An Orlicz norm is a norm

For triangle inequality, take $X,Y$ for which $\lVert\cdot\rVert_{\psi}$ is finite, and for a fixed $\varepsilon$, consider $u$ and $v$ such that $u-\lVert X\rVert_\psi<\varepsilon$, $v-\lVert Y\rVert_\psi<\varepsilon$, and $$\max\left\{E\left[\psi\left(\frac{|X|}u\right)\right],E\left[\psi\left(\frac{|Y|}v\right)\right]\right\}\leqslant 1.$$ Then \begin{align} \psi\left(\frac{|X+Y|}{u+v}\right)&\leqslant\psi\left(\frac{|X|+|Y|}{u+v}\right)&\phi\mbox{ is non-decreasing}\\ &=\psi\left(\frac u{u+v}\frac{|X|}u+\frac v{u+v}\frac{|Y|}v\right)&\\ &\leqslant \frac u{u+v}\psi\left(\frac{|X|}u\right)+\frac v{u+v}\psi\left(\frac{|Y|}v\right)&\mbox{ by convexity}. \end{align} This is what we do when we have the definition of the Orlicz norm.

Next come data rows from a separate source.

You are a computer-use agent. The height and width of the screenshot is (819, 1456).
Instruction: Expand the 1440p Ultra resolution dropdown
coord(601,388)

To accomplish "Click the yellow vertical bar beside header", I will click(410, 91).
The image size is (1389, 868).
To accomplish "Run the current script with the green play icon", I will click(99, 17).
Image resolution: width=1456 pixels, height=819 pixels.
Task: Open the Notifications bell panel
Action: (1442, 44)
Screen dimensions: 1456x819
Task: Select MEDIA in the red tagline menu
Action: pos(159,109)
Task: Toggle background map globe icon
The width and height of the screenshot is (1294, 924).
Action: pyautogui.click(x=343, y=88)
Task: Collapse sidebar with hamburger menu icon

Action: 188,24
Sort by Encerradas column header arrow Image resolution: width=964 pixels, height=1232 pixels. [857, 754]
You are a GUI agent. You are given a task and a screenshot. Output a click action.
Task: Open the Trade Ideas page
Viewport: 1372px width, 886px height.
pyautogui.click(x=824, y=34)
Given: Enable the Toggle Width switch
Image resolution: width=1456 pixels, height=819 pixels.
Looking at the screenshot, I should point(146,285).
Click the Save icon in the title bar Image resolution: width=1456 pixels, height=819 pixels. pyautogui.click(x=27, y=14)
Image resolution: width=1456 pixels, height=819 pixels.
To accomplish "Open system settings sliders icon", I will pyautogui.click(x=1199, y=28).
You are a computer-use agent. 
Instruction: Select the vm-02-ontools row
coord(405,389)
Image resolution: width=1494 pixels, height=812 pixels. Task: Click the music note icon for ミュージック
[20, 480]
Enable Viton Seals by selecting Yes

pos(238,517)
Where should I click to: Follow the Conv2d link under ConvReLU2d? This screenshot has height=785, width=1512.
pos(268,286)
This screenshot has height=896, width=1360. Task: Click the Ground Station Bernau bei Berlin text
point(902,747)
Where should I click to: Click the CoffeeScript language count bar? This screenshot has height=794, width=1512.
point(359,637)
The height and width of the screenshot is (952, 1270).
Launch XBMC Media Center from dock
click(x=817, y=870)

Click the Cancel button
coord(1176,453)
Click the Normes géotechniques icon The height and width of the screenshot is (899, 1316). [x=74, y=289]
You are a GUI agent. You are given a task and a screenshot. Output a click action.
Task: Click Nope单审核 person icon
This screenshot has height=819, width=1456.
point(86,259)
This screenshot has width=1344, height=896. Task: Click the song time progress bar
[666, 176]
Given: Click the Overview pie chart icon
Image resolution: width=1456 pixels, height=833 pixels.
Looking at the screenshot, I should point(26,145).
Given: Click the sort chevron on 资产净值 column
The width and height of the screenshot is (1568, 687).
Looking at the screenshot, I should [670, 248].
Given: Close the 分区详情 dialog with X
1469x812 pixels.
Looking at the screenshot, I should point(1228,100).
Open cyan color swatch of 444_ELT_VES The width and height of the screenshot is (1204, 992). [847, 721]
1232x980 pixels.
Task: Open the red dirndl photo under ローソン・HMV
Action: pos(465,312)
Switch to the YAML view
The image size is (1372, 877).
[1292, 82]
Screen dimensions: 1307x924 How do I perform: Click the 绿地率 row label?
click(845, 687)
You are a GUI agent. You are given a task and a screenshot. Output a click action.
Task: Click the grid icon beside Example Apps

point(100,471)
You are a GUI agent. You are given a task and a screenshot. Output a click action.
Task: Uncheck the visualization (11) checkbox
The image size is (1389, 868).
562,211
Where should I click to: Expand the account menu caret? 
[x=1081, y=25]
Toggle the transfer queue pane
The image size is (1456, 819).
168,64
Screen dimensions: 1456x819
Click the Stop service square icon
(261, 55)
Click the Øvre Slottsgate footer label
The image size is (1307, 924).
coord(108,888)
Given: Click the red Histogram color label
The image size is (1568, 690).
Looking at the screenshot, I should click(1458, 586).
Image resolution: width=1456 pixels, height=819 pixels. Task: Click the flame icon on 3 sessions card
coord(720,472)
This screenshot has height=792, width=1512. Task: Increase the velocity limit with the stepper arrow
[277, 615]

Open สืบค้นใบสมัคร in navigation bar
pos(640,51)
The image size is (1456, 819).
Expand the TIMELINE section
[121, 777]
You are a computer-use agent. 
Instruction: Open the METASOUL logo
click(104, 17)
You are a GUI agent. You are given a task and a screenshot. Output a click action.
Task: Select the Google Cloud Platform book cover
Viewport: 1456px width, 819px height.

Once can check that actually, the infimum is attained (taking a sequence $(u_n,n\geqslant 1)$ approaching the infinimum, and using Fatou's lemma). This will avoid the reasoning with $\varepsilon$.

Actually $\phi(x)$ can not be bounded, as long as it is not zero function. For convex functions, there is a super additive property if $\phi(0)\leq0$, which is $\phi(x)+\phi(y)\leq\phi(x+y)$, you can see Wiki page for this simple property. Now there exists $a\in R$ such that $\phi(a)>0$, then $\phi(na)>n\phi(a)$.